Steve V. wrote:
Like I said, I was asking. Makes a little more sense now, and helps me understand your argument a little more.
And a sampler CAN be an instrument if you pump original segments into it and manipulate them. But if you're using other people's sounds and music to sample, it's a stretch to call it an instrument.
It's not a stretch, no.
Steve V. wrote:But a turntable CAN'T CREATE SOUNDS. IT PLAYS SOUNDS ALREADY ON A RECORD...there's no CREATION. It's MANIPULATION. You can slow it down or speed it up, shit, maybe even add effects. But what is on that record is what is being played.
If I take an existing piece of art, and alter it, so it's completely different then the original, I've created something new. The same goes for a turntable. Those stutters, and pitch shifts weren't on the original recording, so the turntablist has created something new.
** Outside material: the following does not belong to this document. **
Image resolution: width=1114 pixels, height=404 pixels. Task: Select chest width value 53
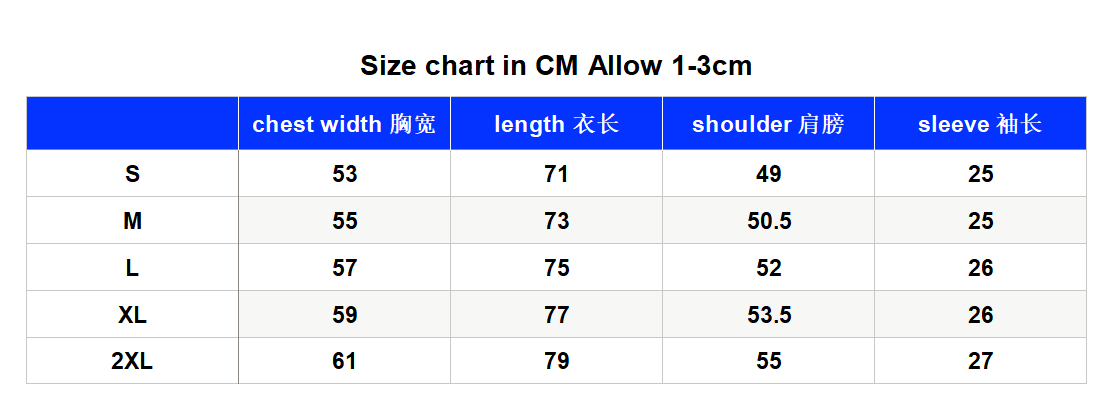point(345,174)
Steve V. wrote:You tell me how you can distinguish one guy's scratching from another, and I swear to god I'll send you money in the mail. There's nothing musical or creative about scratching a record. It makes the same sound every time I've heard it. Maybe time it is faster, some time it is slower, but it is the same principle with no variation. There's never been original scratching. It is the same shit in different bags. The first guy who ever did it MAY have been original, but it's just photocopied and stupid now.
Jesus, can you tell every guitar player apart? Most guitar playing sucks but I'm not dismissing all guitar playing.Can you tell me who exactly is banging every piece of sheet metal on Haber Mensch? I can't tell most players apart, but they still make interesting new sounds.
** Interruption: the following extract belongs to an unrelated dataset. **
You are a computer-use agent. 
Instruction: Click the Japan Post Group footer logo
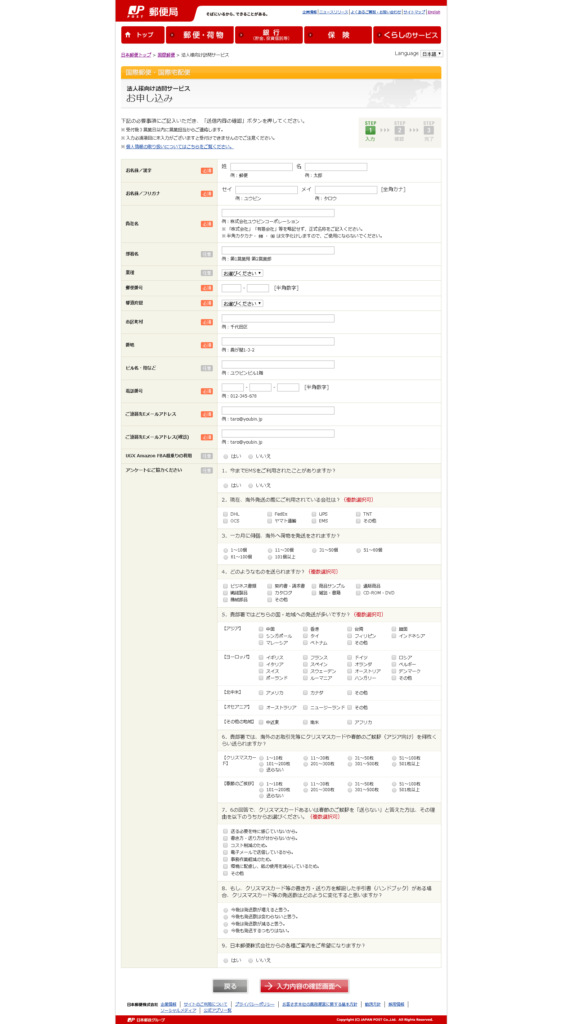[x=146, y=1019]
Skronk wrote:Scratching is using a turntable in an original way. See?
Steve V. wrote:No.
Then you've got bigger problems.
Steve V. wrote:Cellos are stringed instruments with a long history. Guitars are string instruments with a long history. You could much more easily and logically link using those two instruments together than you could a guitar to a turntable and vice versa.
The turntable has been around since the late 1800's. It has a long history. Longer than the electric guitar. But it doesn't mean that one makes the other look like shit.
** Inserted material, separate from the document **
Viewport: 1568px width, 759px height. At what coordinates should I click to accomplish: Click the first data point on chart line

Steve V. wrote:I have respect for the fact that there is a certain amount of ingeniuity in creating a unique brand of sound using turntables and giving black people in the projects a new way to rise to prominence and gain financial success, but it ain't a fucking instrument, and I don't think there's a single DJ on the planet who could hold a fucking candle to Robert Johnson.
Notice you're the only one comparing Robert Johnson to a DJ? And since DJ's don't make blues, or play the guitar. you can't compare them at all, even at the creative level, it's two different playing fields.
Steve V. wrote:I was talking about their creativity, not their instruments. Ubercat seemed to attempt a logical connection between Johnson basically creating a style of music that transcended many boundaries and influenced millions of artists to a DJ who influenced not many people outside of those within the genre. That's the connection. Creativity. Are you telling me Skribble is as good as Robert Johnson in terms of pure unadulterated creativity? Psha!
Not Skibble, Skribble sucks. DJ Shadow definitely made better mood music than Robert Johnson, but it's still wrong to compare them, on any level.
Marsupialized wrote:I want a piano made out of jello.
It's the only way I'll be able to achieve the sound I hear in my head.